Ripple’s XRP finds itself in a precarious position as its price continues to hover around the $0.60 mark, a level it has struggled to break free from for the past month and a half.
This prolonged period of stagnation is gradually eroding bullish sentiment, potentially setting the stage for a shift towards macro bearishness in the XRP market.
The recent broader cryptocurrency market downturn has not spared XRP, pushing its price below the critical 38.2% Fibonacci Retracement level for the fourth time in six weeks.
These repeated failures to sustain rallies are contributing to a growing bearish narrative, as evidenced by the Moving Average Convergence Divergence (MACD) indicator.
The MACD, a key tool for gauging trend momentum, suggests that XRP’s bullish momentum is waning, with a bearish crossover potentially on the horizon. Such a development could trigger further price declines, marking the first significant bearish signal since early July.

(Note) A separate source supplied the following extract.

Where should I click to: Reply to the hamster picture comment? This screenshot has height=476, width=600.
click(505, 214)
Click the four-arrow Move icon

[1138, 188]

XRP network sees consistent participation spikes
Paradoxically, XRP’s network has seen consistent spikes in participation, yet this increased activity has not translated into tangible growth. The disconnect between rising engagement levels and stagnant active address counts raises concerns about the sustainability of current market trends.
This discrepancy suggests that while existing XRP holders are maintaining price stability, the asset is struggling to attract new market participants or generate significant upward momentum.
The recent market volatility has taken a toll on XRP’s price, with a notable decline over the past 48 hours effectively erasing the gains accumulated over a longer period.
XRP has slipped below the crucial 38.2% Fibonacci Retracement level at $0.58. Should bearish conditions intensify, the token could potentially retreat to the $0.52 mark, coinciding with the 23.6% Fibonacci level. This zone, often referred to as the bear market support floor, could serve as a critical bulwark against further declines.